§ Exercise set:
• 1. Answer these questions about the forum thread on fleas on wild pigs, one line each, marking your answers (a), (b) and (c):
(a) In what kind of container has Trigger Man heard of placing the pigs before using vehicle exhaust?
(b) What strengths of alcohol did the older gentleman from Houston say he sprayed on the hogs?
(c) What does troutomatic1488 say will take the fleas off?
• 2. Repeat the part of the forum thread on fleas on wild pigs that begins at the words "## huntr4life (Apr" and stops after "slow them down.".
• 3. List every hard-to-reach place on a hog that steverino says to be sure to spray in the forum thread on fleas on wild pigs.

[begin Selected excerpt]

# How do you get rid of fleas on wild pigs



## Trigger Man (Sep 5, 2007)

How do yall get rid of fleas and ticks (mainly fleas) on wild pigs before you skin em. I have heard of placing them in a feed or burlap sack and using your vehicles exhaust to kill em off. Does that really work?. What other ideas do yall have.


----------



## huntr4life (Apr 30, 2007)

I have heard of people using a pear burner and burning them off. Not too sure how the carbon monxide given off by the exhaust would flavor the meat or be safe for consumption. We just skin them. I have also seen putting them in a cooler overnight will slow them down.


----------



## Trigger Man (Sep 5, 2007)

I dont know if it will mess with the flavor if you do it prior to gutn. But then again I don't know because i haven't tried it.


----------



## Titus Bass (Dec 26, 2008)

Haven't really seen any flea on the hogs we kill, ticks sometime and they will crawl off when the blood flow stops and the hog cools off.


----------



## Charles Helm (Oct 22, 2004)

I believe some have posted here before about the exhaust trick and also spraying with a rubbing alcohol solution. Try a search or maybe they will post again.


----------



## catchysumfishy (Jul 19, 2008)

I know that they exist, but have never had a problem with them while skinning them! We must be too fast Lol!


----------



## Tommy2000 (Mar 23, 2008)

Pay someone else to skin 'em.


----------



## da fillthy hoe (Nov 13, 2008)

*No mo fleas*



Trigger Man said:


> How do yall get rid of fleas and ticks (mainly fleas) on wild pigs before you skin em. I have heard of placing them in a feed or burlap sack and using your vehicles exhaust to kill em off. Does that really work?. What other ideas do yall have.


 Shoot um in da head, let cool they will jump off of the cold pig. If you dont shoot up the cavity thell be fine if they lay for a while. Try it, it works


----------



## troutomatic1488 (Jun 18, 2006)

vinegar will take them off


----------



## steverino (Mar 8, 2006)

*fleas*

I had an older gentleman that owns a business in Houston selling feeders and hog traps. He also sold hunts in south Texas. His gave me an invaluable secret on getting rid of ticks. I never bought anything from him although all of the stuff he made was very good quality, heavy and bullet-proof! He told me he used a gaff to pull them out of a trap. He said he sprayed them with 70 or 90% isopropal alcohol. 
I have used his tip and almost never get a bite. Every now and then I miss one but that is rare. I spray them on both sides when they are on the ground. Once I hoist them up I spray them again. Be sure to get the hard to reach places-between/inside the legs, behind the ears, the head and neck, around the tail, etc. You can buy it at Walgreens but Wal-Mart is a little cheaper. Good luck!!!

P.S.-I hate flea bite and know the anguish you go through when you are covered with them. This works. Oh, I also spray scent-free insect repellant on me every morning to keep ticks, fleas and chiggers off.


----------



## Bucksnort (Jun 29, 2004)

I have heard of people using dog flea and tick killer from the pet store. But I just clean em. Itch my head a few times and pick off a flea or two. I have'nt got infested yet. Honestly, I would just not worry about it.

[end Selected excerpt]
[begin Data shown]

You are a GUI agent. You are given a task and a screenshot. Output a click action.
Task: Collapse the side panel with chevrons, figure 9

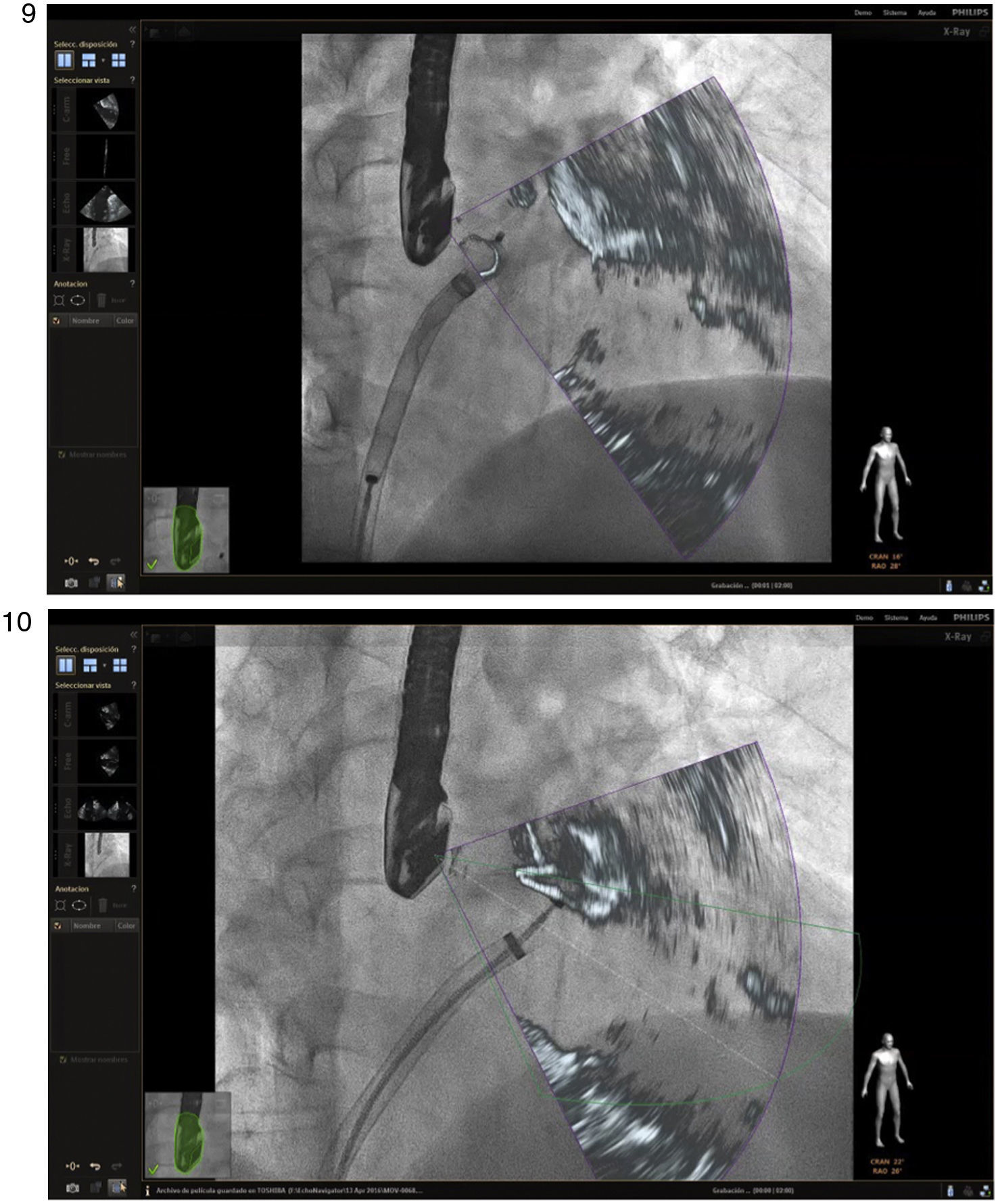[132, 30]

[end Data shown]

§ Answers by task:
• 1.
(a) A feed or burlap sack.
(b) 70 or 90%.
(c) Vinegar.

• 2.
## huntr4life (Apr 30, 2007)

I have heard of people using a pear burner and burning them off. Not too sure how the carbon monxide given off by the exhaust would flavor the meat or be safe for consumption. We just skin them. I have also seen putting them in a cooler overnight will slow them down.

• 3.
- Between/inside the legs
- Behind the ears
- The head and neck
- Around the tail